What you need to know to defend against targeted attacks.
The threat of a targeted attack for any business is real and substantial. It’s vital to ensure that your organization can identify constantly evolving threats, find abnormal and suspicious activity, and take effective action to keep your data safe.
Consider that, on average, attackers are in a network for more than 140 days before they’re detected, and 60% of network intrusions are eventually traced back to credentials, according to according to Microsoft.
Most successful targeted attacks follow six steps or stages, though it’s important to remember that these steps often run in parallel. Multifaceted attacks are common, so a robust threat response plan should address all six steps and avoid jumping to conclusions.
It’s not just about implementing the latest safeguards and software tools; awareness is paramount if you want to keep your data safe. After all, cybersecurity is only as strong as your weakest link — your employees.
Every attack begins with a reconnaissance mission where attackers gather data about their target, but this step continues throughout the life cycle of a targeted attack. The more data attackers can find about how your network operates or where the weak spots are, the more likely it is that they’ll pull off a successful attack.
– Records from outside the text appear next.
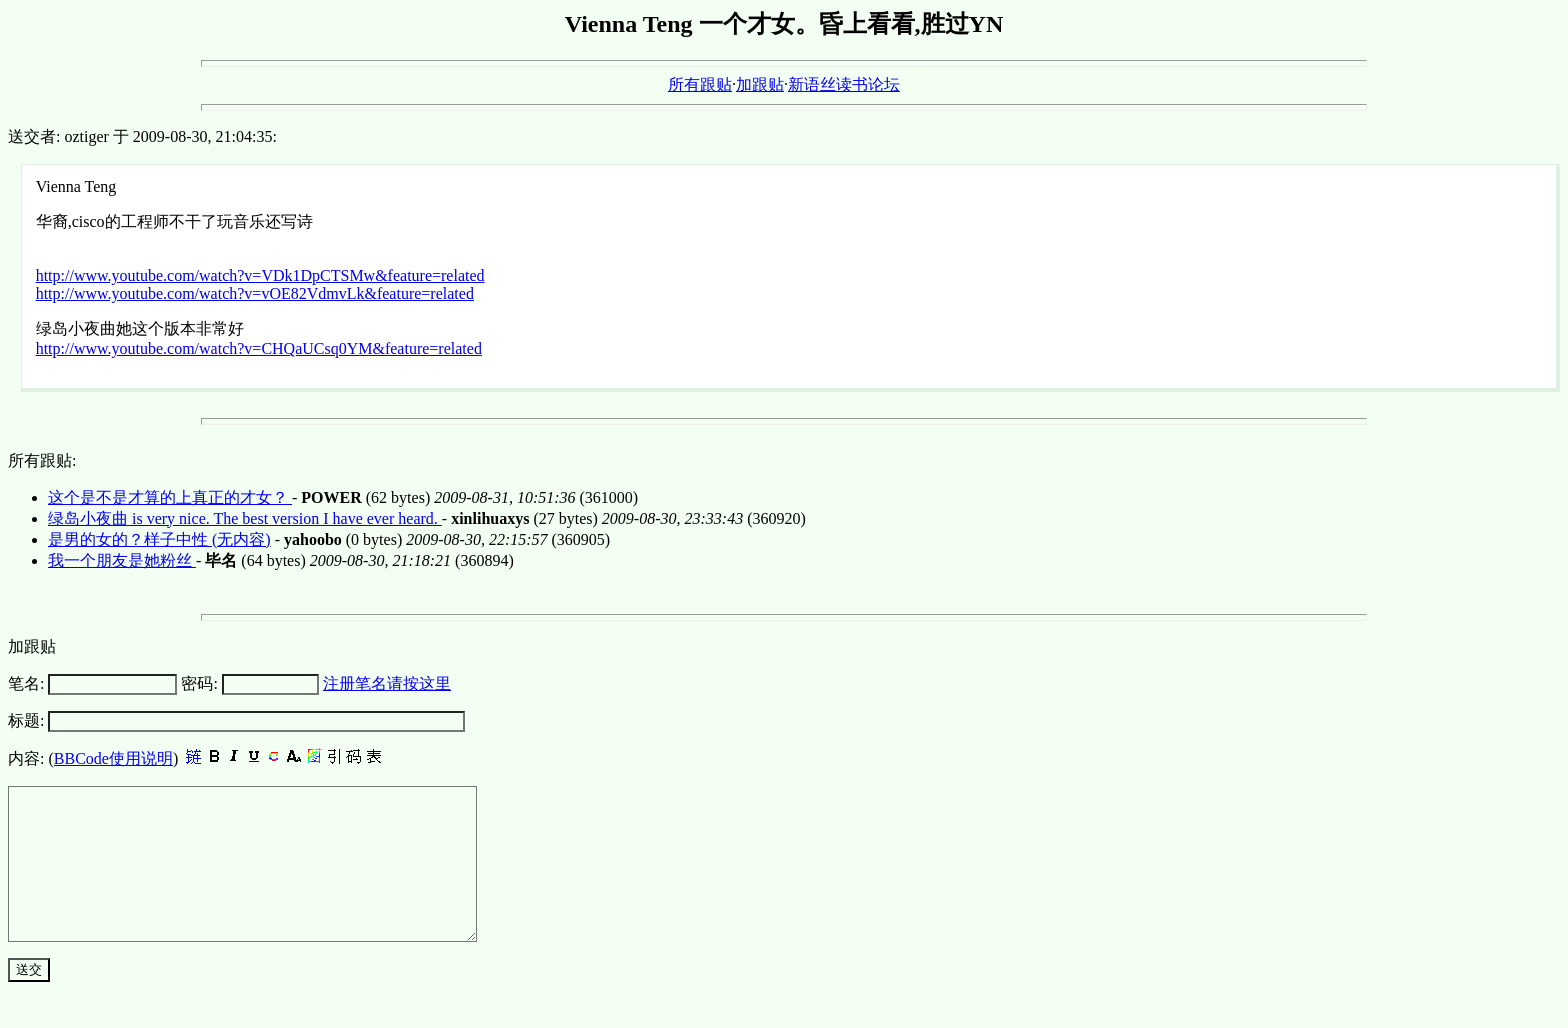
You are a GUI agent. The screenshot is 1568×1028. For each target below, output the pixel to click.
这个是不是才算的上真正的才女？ (170, 497)
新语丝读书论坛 (844, 84)
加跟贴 (760, 84)
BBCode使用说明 (113, 758)
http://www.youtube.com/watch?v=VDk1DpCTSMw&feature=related (260, 275)
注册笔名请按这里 (387, 683)
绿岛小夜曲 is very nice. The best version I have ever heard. (245, 518)
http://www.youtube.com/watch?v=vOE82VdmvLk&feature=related (255, 293)
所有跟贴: (42, 460)
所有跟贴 (700, 84)
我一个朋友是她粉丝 (122, 560)
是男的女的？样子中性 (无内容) (159, 539)
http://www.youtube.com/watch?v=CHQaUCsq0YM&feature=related (259, 348)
A lot of that data can only be accessed within company networks, so intelligence gathering continues well beyond the initial penetration.
Finding or creating entry points
Spear phishing emails are still disturbingly effective. Amazingly, 30% of them still get opened, according to Verizon research. A range of different employees may be targeted to help attackers create a complete picture of the network.
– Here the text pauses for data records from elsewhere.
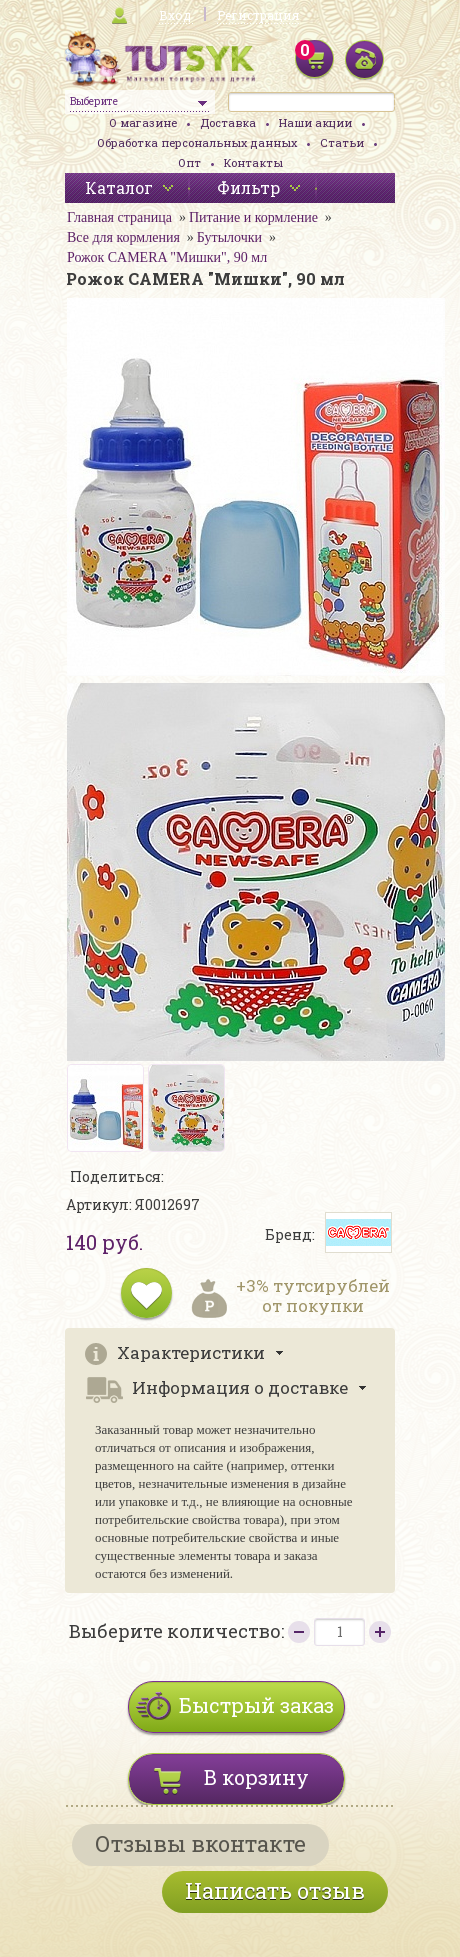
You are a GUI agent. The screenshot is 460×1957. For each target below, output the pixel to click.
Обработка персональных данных (197, 142)
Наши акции (315, 122)
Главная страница (119, 217)
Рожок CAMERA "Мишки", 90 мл (167, 257)
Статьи (342, 142)
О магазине (143, 122)
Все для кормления (123, 237)
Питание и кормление (253, 217)
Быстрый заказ (256, 1705)
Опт (189, 162)
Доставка (228, 122)
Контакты (253, 162)
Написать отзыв (275, 1890)
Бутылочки (229, 237)
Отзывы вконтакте (200, 1843)
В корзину (256, 1777)
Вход (175, 15)
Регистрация (258, 15)
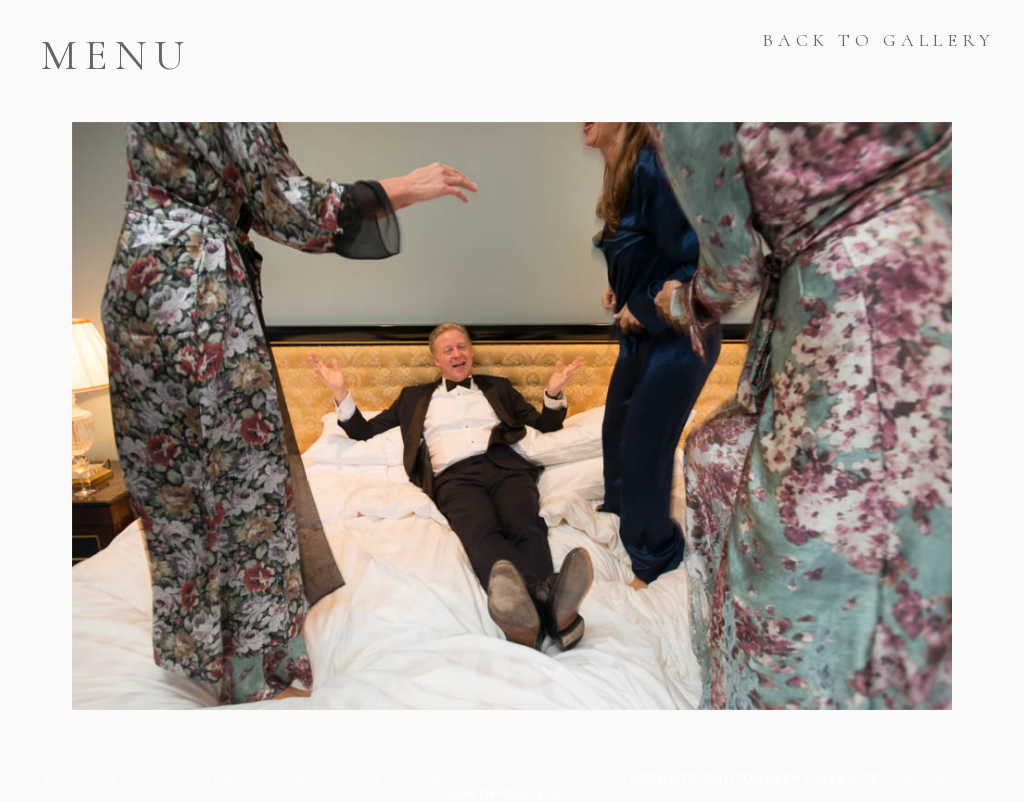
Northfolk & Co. (512, 793)
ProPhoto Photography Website (749, 778)
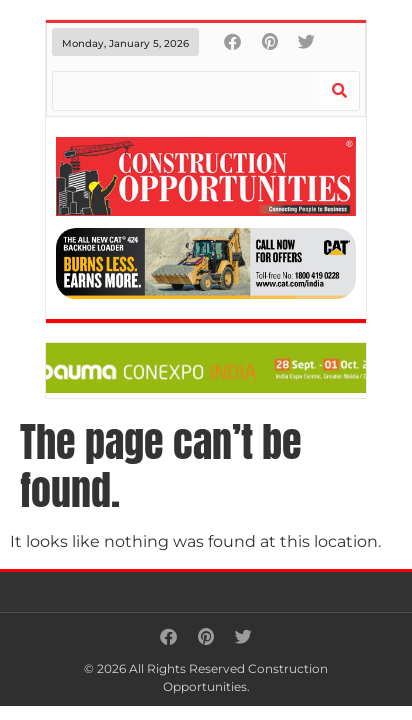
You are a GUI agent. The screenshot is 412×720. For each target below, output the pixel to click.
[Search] (339, 91)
Watering hole attacks, where a frequently visited website for the target organization is compromised to gain entry to the target network, are also growing in popularity. Once in, attackers add backdoors to systems wherever they can, creating more and more possible entry points in case older routes are discovered and closed off.
Command and control
For a targeted attack to be effective, the attackers need to be able to take control of compromised computers and other devices and make them speak to each other. This communication creates a certain amount of noise.
Attackers go to great lengths to hide C&C traffic, often creating internal servers that can be exploited through backdoors and then used to compromise and control other machines on the target network.
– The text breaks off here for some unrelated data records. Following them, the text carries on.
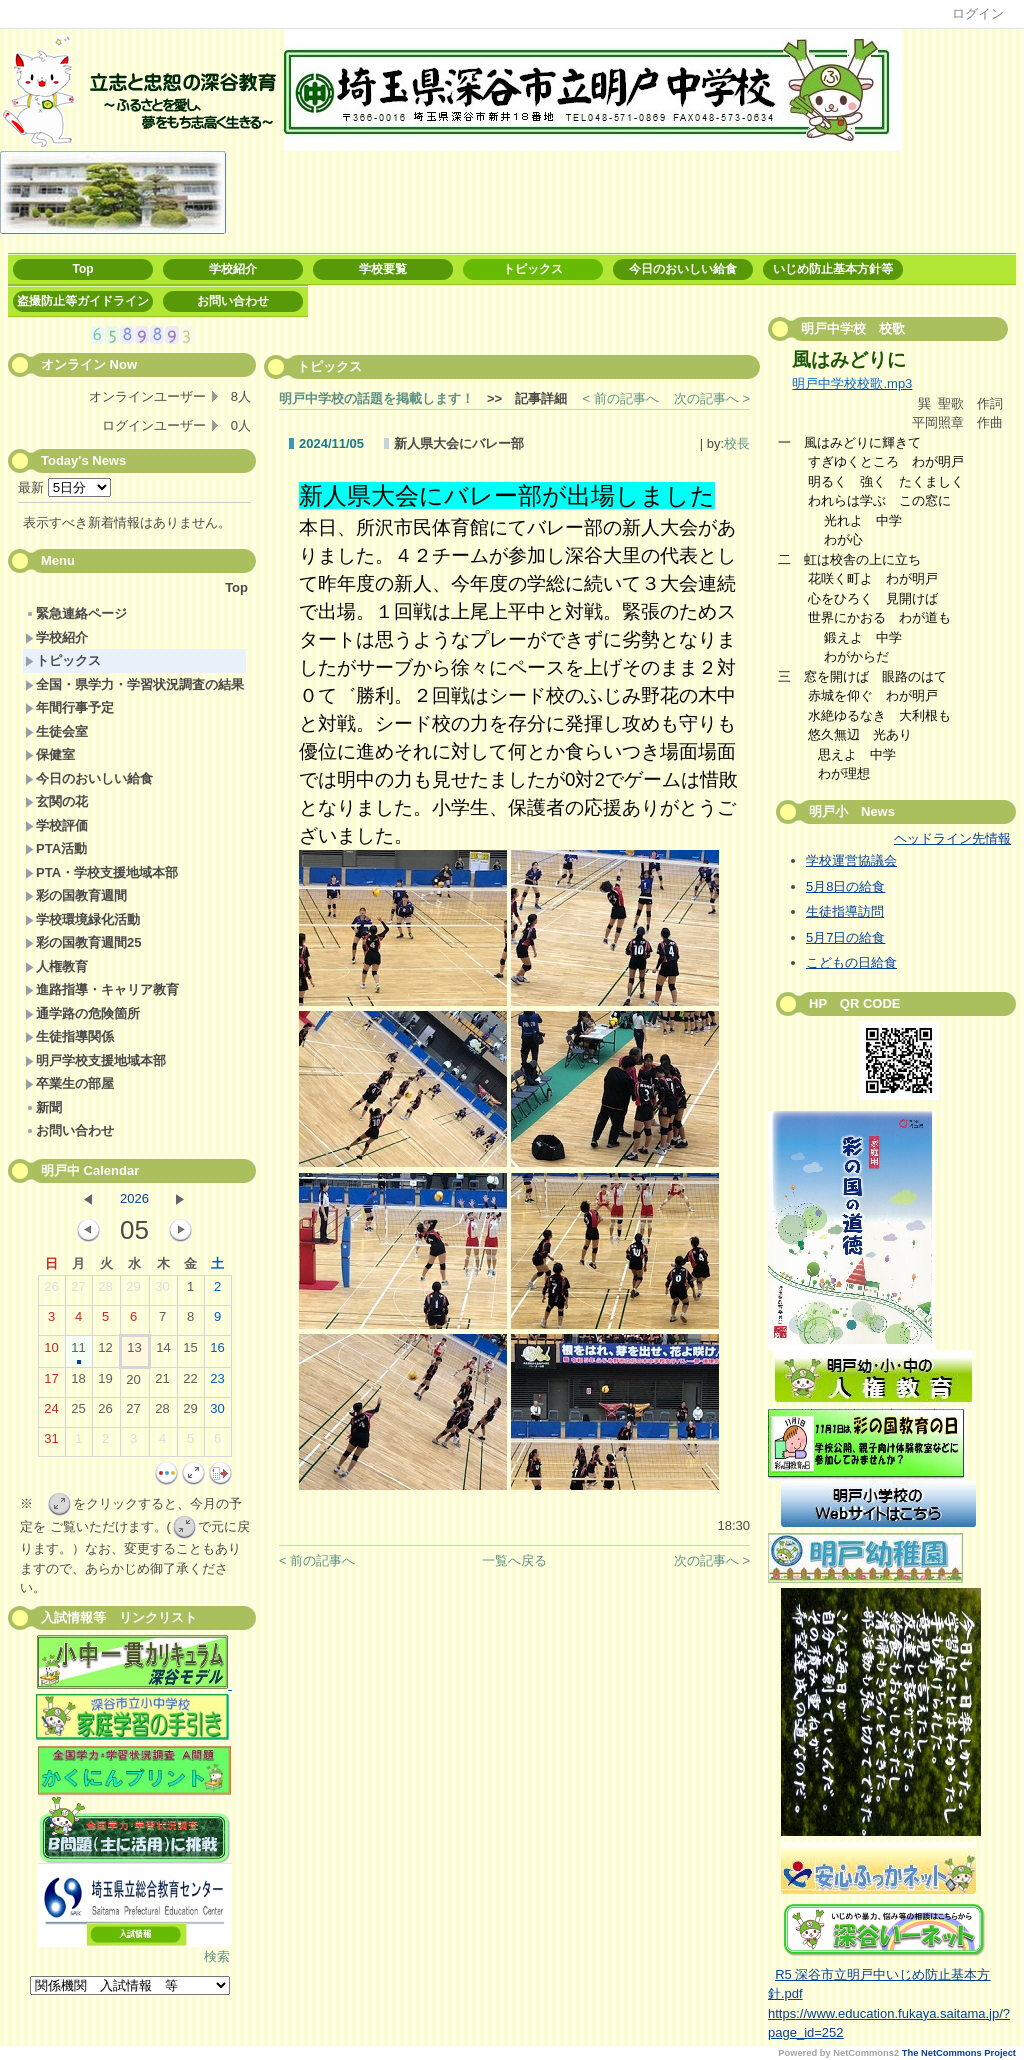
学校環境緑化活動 (82, 919)
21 (162, 1383)
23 (217, 1383)
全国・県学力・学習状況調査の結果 (134, 684)
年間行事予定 (69, 707)
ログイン (978, 13)
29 (133, 1291)
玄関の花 (56, 801)
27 (78, 1291)
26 (51, 1291)
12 (105, 1352)
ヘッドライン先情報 (952, 838)
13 (134, 1352)
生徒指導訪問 (845, 911)
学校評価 (56, 825)
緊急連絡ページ (76, 613)
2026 (134, 1198)
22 (190, 1383)
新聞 (43, 1107)
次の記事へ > (712, 398)
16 (217, 1352)
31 (51, 1443)
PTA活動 (56, 848)
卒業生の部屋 (69, 1083)
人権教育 (56, 966)
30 (162, 1291)
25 (78, 1413)
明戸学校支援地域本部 (95, 1060)
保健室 (50, 754)
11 (78, 1352)
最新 (64, 487)
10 (51, 1352)
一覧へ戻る (514, 1560)
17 (51, 1383)
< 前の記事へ (621, 398)
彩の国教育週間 (76, 895)
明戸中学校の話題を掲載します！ (376, 398)
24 (51, 1413)
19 (105, 1383)
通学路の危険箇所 (82, 1013)
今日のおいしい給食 (683, 269)
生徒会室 (56, 731)
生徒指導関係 (69, 1036)
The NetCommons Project (959, 2053)
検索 (217, 1956)
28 (105, 1291)
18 (78, 1383)
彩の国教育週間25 (83, 942)
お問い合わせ (233, 301)
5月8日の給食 (845, 886)
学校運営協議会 (851, 860)
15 (190, 1352)
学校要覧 (383, 269)
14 (163, 1352)
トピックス (533, 269)
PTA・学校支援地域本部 (101, 872)
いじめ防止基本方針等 (833, 269)
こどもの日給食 (851, 962)
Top (82, 269)
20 (133, 1384)
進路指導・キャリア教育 (102, 989)
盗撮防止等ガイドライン (83, 301)
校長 (737, 443)
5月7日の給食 (845, 937)
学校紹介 (233, 269)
Too many security systems focus on building a wall designed to keep attackers out. It may be difficult to gain access to a specific system, but once inside one system, it is often a much simpler prospect for attackers to spread laterally and gain access to more.
Sometimes they can even use legitimate system administration tools to hide their activity, grant more privileges to compromised accounts and devices, and gather more intelligence on how to perpetuate and spread the attack.
Maintaining the attack
Targeted attacks are not about smashing and grabbing. They are often sustained infiltrations designed to remain in place undetected for months or even years.
As long as there is valuable data to be exfiltrated, it’s in the interests of the attacker to keep the attack operational. That means spreading control, identifying and creating new points of entry, and possibly even patching vulnerabilities to ensure that other attackers can no longer gain entry the same way they did.
At the end of the day it’s all about data exfiltration. This is usually the entire point of the attack, but it’s also one of the riskiest steps. Extracting data is virtually impossible to do without creating noticeable network traffic that could expose the attack. Stolen data may be hidden elsewhere in the target network for later extraction, as attackers build a big enough stash to make the risk of discovery worthwhile, or they find a way to hide the network traffic.
It’s sensible and worthwhile to build secure defenses from the wider internet, but organizations must also scrutinize internal traffic and systems. It is only by continually monitoring, analyzing and testing your security that you have any chance of uncovering and foiling targeted attacks. Understanding how attackers think can help you plan a solid defense and create a response plan that will work.